Your job is to set down the stretch of entries that opens with the line containing "[Die taz bei Bluesky] (49, 1518)" and closes with the line containing "Le Monde diplomatique (24, 2309)". Keep both end lines, copy each exactly, and add nothing.

+ + + + +

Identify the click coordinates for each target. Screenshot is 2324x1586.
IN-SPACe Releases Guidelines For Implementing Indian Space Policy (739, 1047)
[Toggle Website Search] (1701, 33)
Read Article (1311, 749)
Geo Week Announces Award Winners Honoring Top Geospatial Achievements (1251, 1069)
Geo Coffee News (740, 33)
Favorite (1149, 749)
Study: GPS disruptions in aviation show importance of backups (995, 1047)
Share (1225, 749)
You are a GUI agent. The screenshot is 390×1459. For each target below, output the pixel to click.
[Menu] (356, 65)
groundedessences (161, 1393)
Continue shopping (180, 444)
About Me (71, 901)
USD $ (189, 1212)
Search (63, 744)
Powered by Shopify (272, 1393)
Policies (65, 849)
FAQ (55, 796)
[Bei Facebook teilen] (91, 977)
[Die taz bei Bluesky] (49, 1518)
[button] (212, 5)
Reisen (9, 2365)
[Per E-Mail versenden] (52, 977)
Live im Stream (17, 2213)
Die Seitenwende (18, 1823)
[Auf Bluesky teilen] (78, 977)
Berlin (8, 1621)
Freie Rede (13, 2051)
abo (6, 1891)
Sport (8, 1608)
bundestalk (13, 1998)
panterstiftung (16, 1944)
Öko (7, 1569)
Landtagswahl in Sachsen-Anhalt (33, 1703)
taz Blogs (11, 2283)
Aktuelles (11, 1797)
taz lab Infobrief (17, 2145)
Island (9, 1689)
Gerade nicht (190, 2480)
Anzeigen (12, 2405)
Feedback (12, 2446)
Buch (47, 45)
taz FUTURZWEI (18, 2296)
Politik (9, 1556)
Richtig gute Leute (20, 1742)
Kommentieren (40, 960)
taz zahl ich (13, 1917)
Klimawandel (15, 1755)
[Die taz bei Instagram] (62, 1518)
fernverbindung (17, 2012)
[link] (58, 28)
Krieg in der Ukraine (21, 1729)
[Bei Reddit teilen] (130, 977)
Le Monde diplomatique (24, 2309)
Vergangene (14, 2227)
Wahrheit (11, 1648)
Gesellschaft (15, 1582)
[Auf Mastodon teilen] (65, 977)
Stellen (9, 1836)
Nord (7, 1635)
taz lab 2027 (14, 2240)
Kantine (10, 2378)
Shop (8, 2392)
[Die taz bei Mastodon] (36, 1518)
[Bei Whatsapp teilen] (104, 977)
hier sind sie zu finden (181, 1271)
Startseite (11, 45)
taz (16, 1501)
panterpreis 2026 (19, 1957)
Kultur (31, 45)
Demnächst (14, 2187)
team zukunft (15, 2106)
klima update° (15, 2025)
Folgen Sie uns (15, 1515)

+ + + + +

◆ ANSWER BOX ◆
[Die taz bei Bluesky] (49, 1518)
[button] (212, 5)
Reisen (9, 2365)
[Per E-Mail versenden] (52, 977)
Live im Stream (17, 2213)
Die Seitenwende (18, 1823)
[Auf Bluesky teilen] (78, 977)
Berlin (8, 1621)
Freie Rede (13, 2051)
abo (6, 1891)
Sport (8, 1608)
bundestalk (13, 1998)
panterstiftung (16, 1944)
Öko (7, 1569)
Landtagswahl in Sachsen-Anhalt (33, 1703)
taz Blogs (11, 2283)
Aktuelles (11, 1797)
taz lab Infobrief (17, 2145)
Island (9, 1689)
Gerade nicht (190, 2480)
Anzeigen (12, 2405)
Feedback (12, 2446)
Buch (47, 45)
taz FUTURZWEI (18, 2296)
Politik (9, 1556)
Richtig gute Leute (20, 1742)
Kommentieren (40, 960)
taz zahl ich (13, 1917)
Klimawandel (15, 1755)
[Die taz bei Instagram] (62, 1518)
fernverbindung (17, 2012)
[link] (58, 28)
Krieg in der Ukraine (21, 1729)
[Bei Reddit teilen] (130, 977)
Le Monde diplomatique (24, 2309)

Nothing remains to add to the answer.